== 提示文 ==
>>>>>

平尾バプテスト教会の礼拝説教

福岡市南区平和にあるキリスト教の平尾バプテスト教会での、日曜日の礼拝説教を載せています。

2010年11月28日 味方なるお方

2011-03-08 22:29:51 | 2010年
   ローマ8章31~39節
      味方なるお方

 「もし神がわたしたちの味方であるならば、だれがわたしたちに敵対できますか」。誰もできない、そのような強い表現がこの文章ではないでしょうか。神様は最強のお方ですから、そのお方が、私たちの味方となってくださるのであれば、誰かが、私たちに争いを挑んできたとしても、私たちに勝つはずはないのです。詩編の118編6節にも同じような言葉があります。「主はわたしの味方、わたしは誰を恐れよう。人間がわたしに何をなしえよう」。私たちは、この思いを抱くことができたときには、心の平安をうることができます。神様は私の味方であられる。それもいつかなるときにも、そうなのだ、それは、神様がそうお決めになられたがゆえにそうなのだ、ということです。
 ところで、世の多くの偶像の神々について、私たちは、私たちが、神々の味方になろうとする、それに応えるかのようにして、神々は、私たちの味方になってくれる、そのように考えているのではないでしょうか。そして、その神々に逆らう者を神々は容赦しない、そう考えているのです。世の多くの人々にとって、神々の味方になろうとする行為によって、神々は自分の味方になってくれて、それで、いろいろなご利益にもあずからせてくれるのだと考えていることでしょう。それが偶像に対する一般的な捉えかたです。

<<<<<

== データ行一覧 ==
>>>>>

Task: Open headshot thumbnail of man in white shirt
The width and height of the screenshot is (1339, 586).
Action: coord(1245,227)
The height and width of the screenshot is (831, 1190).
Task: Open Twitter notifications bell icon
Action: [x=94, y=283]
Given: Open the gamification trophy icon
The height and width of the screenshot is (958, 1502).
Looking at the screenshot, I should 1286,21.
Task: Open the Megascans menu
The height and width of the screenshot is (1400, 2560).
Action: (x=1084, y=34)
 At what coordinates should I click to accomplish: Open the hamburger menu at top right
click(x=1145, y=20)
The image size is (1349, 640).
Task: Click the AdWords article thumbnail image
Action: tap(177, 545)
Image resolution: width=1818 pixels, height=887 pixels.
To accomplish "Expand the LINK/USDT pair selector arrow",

<<<<<

== 課題 1 ==
説教「味方なるお方」のうち、「2010年11月28日 味方なるお方」から「そうなのだ、ということです。」までの部分を、そのまま書き出してください。
== 課題 2 ==
説教「味方なるお方」の提示文に含まれる年や日付の表記を、出てくる順にすべて挙げてください。

== 正解 1 ==
2010年11月28日 味方なるお方

2011-03-08 22:29:51 | 2010年
   ローマ8章31~39節
      味方なるお方

 「もし神がわたしたちの味方であるならば、だれがわたしたちに敵対できますか」。誰もできない、そのような強い表現がこの文章ではないでしょうか。神様は最強のお方ですから、そのお方が、私たちの味方となってくださるのであれば、誰かが、私たちに争いを挑んできたとしても、私たちに勝つはずはないのです。詩編の118編6節にも同じような言葉があります。「主はわたしの味方、わたしは誰を恐れよう。人間がわたしに何をなしえよう」。私たちは、この思いを抱くことができたときには、心の平安をうることができます。神様は私の味方であられる。それもいつかなるときにも、そうなのだ、それは、神様がそうお決めになられたがゆえにそうなのだ、ということです。

== 正解 2 ==
2010年11月28日
2011-03-08 22:29:51
2010年